4 aı̈cha’s case and after


When Aı̈cha bent Mohammed announced her intention to convert to Catholi-
cism to Alexandre Pierre Cottin, the acting Mayor of Algiers, he was suspicious
of her intentions. While avowing abuse by her husband, she claimed that the
mistreatment did not motivate her conversion. She urged that, as a divorced
woman, “he no longer has any right over me.” Cottin tried to dissuade her
from pursuing her plans, insisting that, “even if you remain Muslim, you will
be no less protected by French authority than if you become Christian.” The
woman remained firm, insisting on her heartfelt convictions: “I repeat, I fear
nothing; I want to become Christian to be Christian; it is my heart that wants it
this way.” [c’est mon coeur qui l’exige ainsi] She apparently persuaded Cottin.
In his report to the interim Governor General Voirol, he recommended that
Aı̈cha be allowed to convert after a few days of considered reflection.4
This archival story holds out a tantalizing promise of accessing Aı̈cha’s
voice, and with it, a sense of how she seized on new legal possibilities created
by the French presence.
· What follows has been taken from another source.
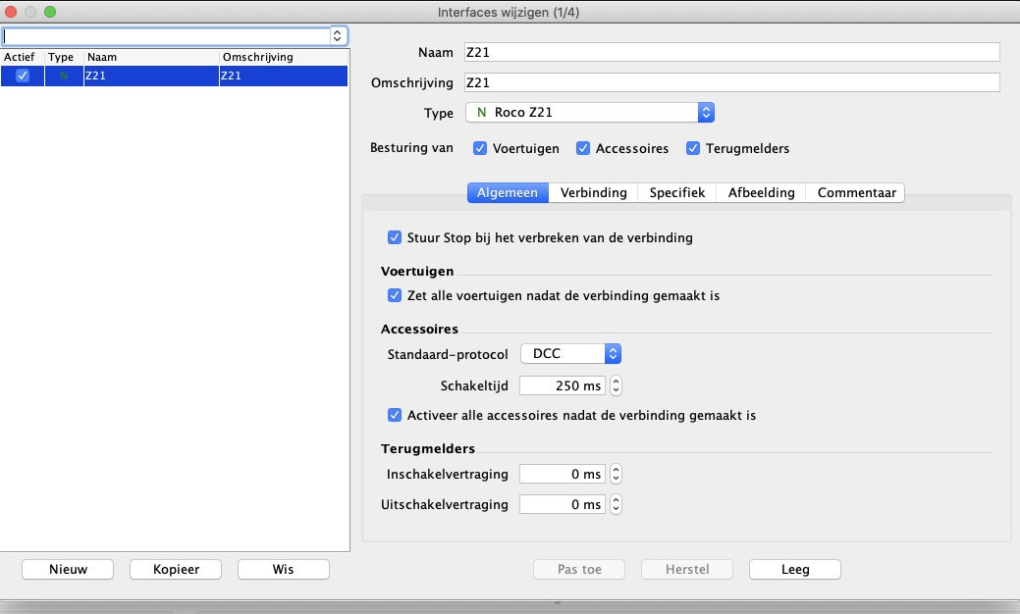Open the Specifiek tab
Screen dimensions: 1020x614
(x=676, y=193)
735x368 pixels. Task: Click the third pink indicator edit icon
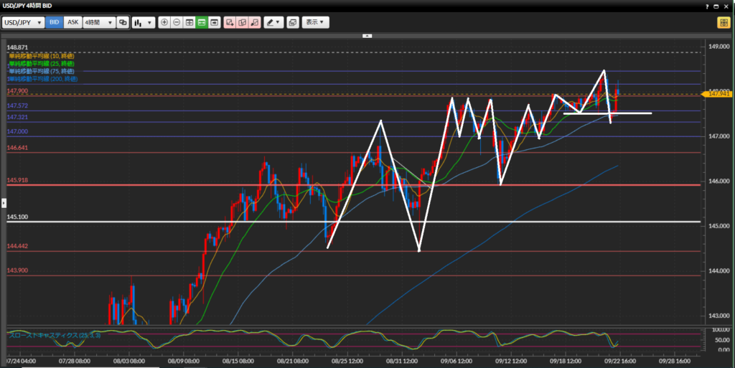254,22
We further grasp how Aı̈cha’s actions had unintended
effects, as her case ended up challenging the entire edifice of the new legal
order. The legal implications of her change in belief thus became a source of
scandal and a sensitive matter of state.
Remaining records attest to the emotional volatility of the conflict. French
colonial officials as well as Algerian notables were deeply unsettled by the
affair. According to a report by Civil Intendant Pierre Genty de Bussy, “the
event created a sensation and became the pretext for two or three outbursts

4 Cottin to Gov. Gen., September 3, 1834, 1 H 28 Service Historique de la Defense (hereafter,


SHD).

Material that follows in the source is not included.